» TEXTAUSZUG
------------------------------------------------------------------------

Ich bin mir nicht so sicher, daß die DDR-Literatur jetzt einer neuen Blüte entgegengeht. Sie hatte sich eingerichtet in ihrer Sklavensprache. Ihre Chance ist jetzt, das Verdrängte aufzuarbeiten. Das erfordert aber eine ganz andere Sprache, vielleicht auch ganz andere Schriftsteller, als wir sie bisher hatten, denn die haben alle - mehr oder minder - an der Macht partizipiert.

Heinz Czechowski: Mit der „Sklavensprache“ habe ich meine Schwierigkeiten. Wenn ich die Lyrik sehe, das Umfeld der Lyrik, dann muß ich sagen, da ist vieles sehr direkt benannt worden, immer schon. Von Biermann '68 angefangen bis heute gibt es eine Lyrik, die sich doch einer sehr direkten, konkreten Sprache bedient und die weniger Sklavensprache ist. Wovor ich Angst hätte, wäre, in Ableitung des Begriffs Narben-und-Wunden-Literatur, eine Klagemauer-Literatur, eine Literatur der Larmoyanz. Die Gefahr ist, daß es in diese Richtung geht. Ich plädiere für das Aufarbeiten bestimmter Ereignisse und Fakten, für eine weitgehend objektivierte Darstellung.

Diese neue Situation, das ist meine große Hoffnung, wird sehr viel Innovation freisetzen, was die Formen angeht.

Ich glaube nicht, daß es so einsträngig weiterläuft, wir haben ja wenig neue Formen entwickelt in der DDR. Formal sind wir im 19. Jahrhundert stehen geblieben. Sicher, die Jungen haben die Postmoderne entdeckt und für sich weitgehend ausgeschlachtet. Ich sehe da wenig Perspektiven. Nicht in der Nachahmung einer Moderne als Postmoderne würde ich die Zukunft der Lyrik sehen, sondern in für mich jetzt nicht beschreibbaren Formen, die wahrscheinlich aus dem neuen Freiheitsgefühl, aus der Befreiung von bestimmten Zwängen, auch natürlich dem der Sklavensprache oder des vermittelten Sprechens kommen.

Monika Maron: Ich möcht mal was sagen: Wir werden die Einheit haben und trotzdem gehen wir davon aus, daß die DDR die DDR und die Bundesrepublik die Bundesrepublik bleibt. Das ist doch nur komisch. Möglicherweise ziehen ja die Bayern dann nach Mecklenburg und umgekehrt... Was sind die dann?

------------------------------------------------------------------------

» ÜBUNGSDATEN
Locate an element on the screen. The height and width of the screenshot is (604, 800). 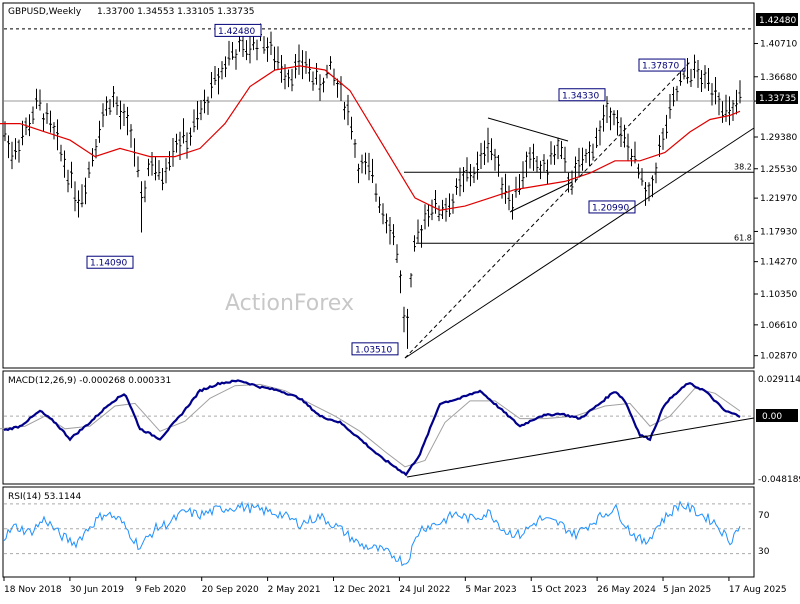
date-tick-label: 2 May 2021 is located at coordinates (294, 590).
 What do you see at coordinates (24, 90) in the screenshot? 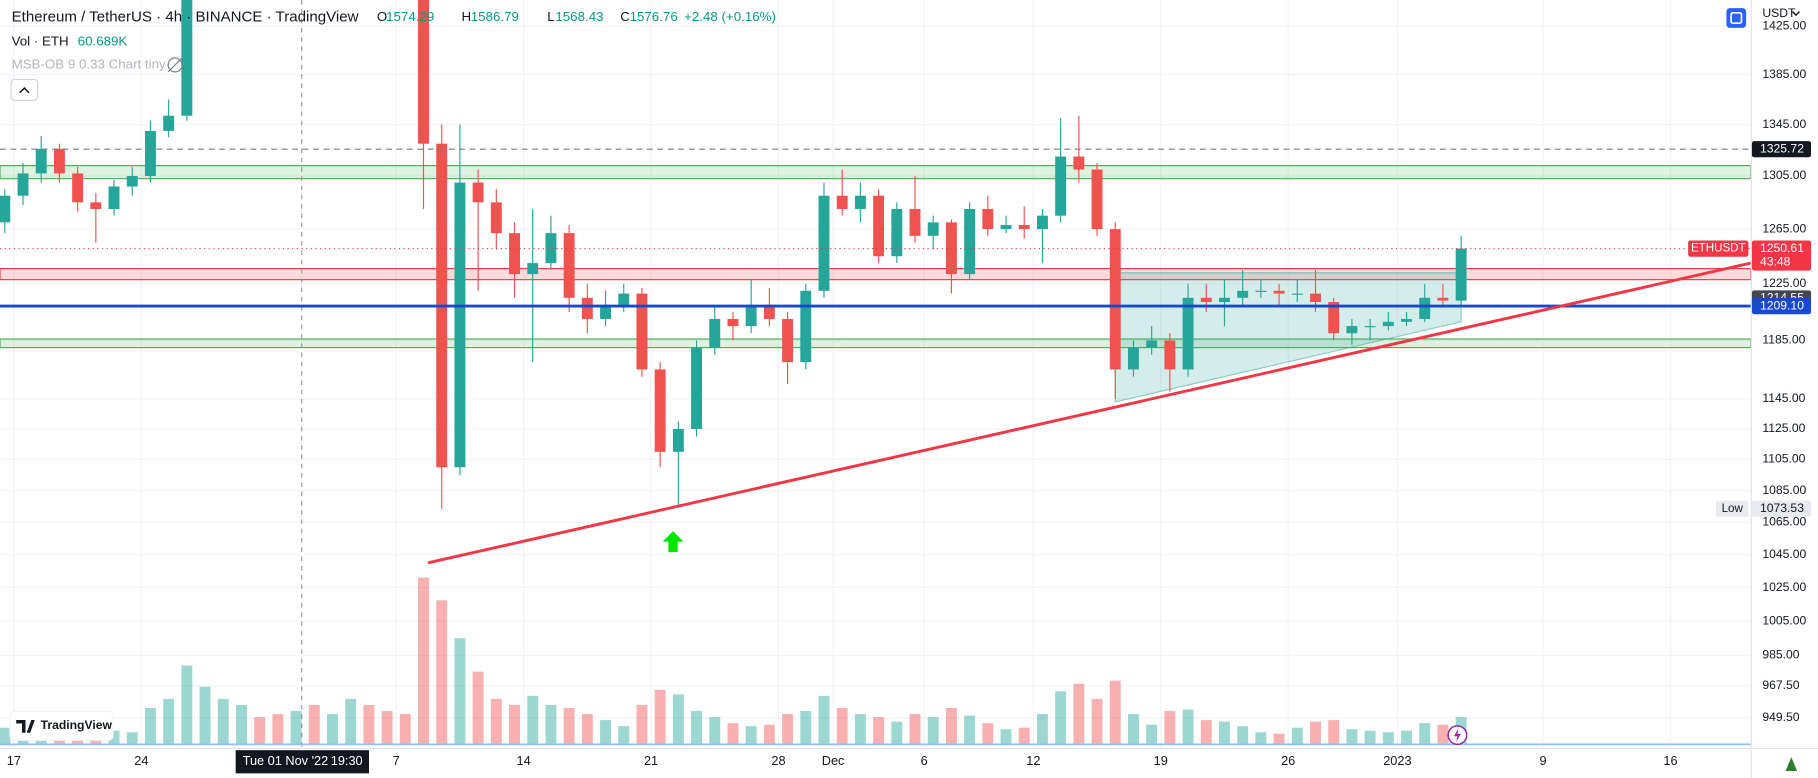
I see `collapse-button` at bounding box center [24, 90].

------------------------------------------------------------------------

» AUFTRAG 1
Wofür plädiert Heinz Czechowski im Gespräch über die DDR-Literatur?
» AUFTRAG 2
Greifen Sie das Gespräch über die DDR-Literatur auf und führen Sie es nach dem letzten Satz weiter.
Die Zeilen spielen hierfür keine Rolle.

» ANTWORT 1
Für das Aufarbeiten bestimmter Ereignisse und Fakten, für eine weitgehend objektivierte Darstellung.

» ANTWORT 2
Sie sind dann auch keine DDR-Schriftsteller mehr. Es gibt dann keine DDR-Biographie und keine DDR-Literatur mehr.

Hartmut Lange: ....Nehmen wir mal an, man schreibt jetzt eine Erzählung über die Psycho-Nöte eines Buchhändlers, der eine Watt-Wanderung machen will und nicht weiß, warum - das ist eine Literatur, die in Paris sofort verstanden wird. Während eine Literatur, die sich mit dem Faschismus hier beschäftigt, in Frankreich als spezifisch deutsch angesehen wird. Da muß ich auch sagen, ist mir das erste Mal aufgegangen, wie kosmopolitisch eigentlich Literatur sein muß. Wir können die Mark Brandenburg beschreiben, ganz konkret, aber sie kann in Madrid konsumiert werden. Die Sklavensprache aber war eine Binnenliteratur, wie die DDR -Mark eine Binnenwährung ist, die wurde z.B. in Paris schon nicht mehr verstanden. Sie wurde ja schon fast bei uns nicht mehr verstanden. Es war sozusagen wirklich eine Sklavensprache für die DDR.

Oder - ein Fall, wie Stritmatter. Der kreierte ein Gemisch aus blühenden Obstbäumen und Parteidirektiven, das wurde linkselbisch schon nicht mehr verstanden. Der eigentliche Befreiungsakt für die DDR ist die Abschaffung der Kulturpolitik.

Hans-Christoph Buch: Ich habe auch schon Angst vor einem deutschen Provinzialismus. Die DDR ist ein zutiefst provinzielles Land, im Gegensatz zu dem, was die Linke hier immer über die DDR verbreitet hat. Umgekehrt ist die Bundesrepublik auch provinziell, z.B. hat auf unserer Tagung kein einziger westdeutscher Autor einen einzigen osteuropäischen Namen richtig aussprechen können. Wenn das beides jetzt zusammenkommt.. das macht mir Angst...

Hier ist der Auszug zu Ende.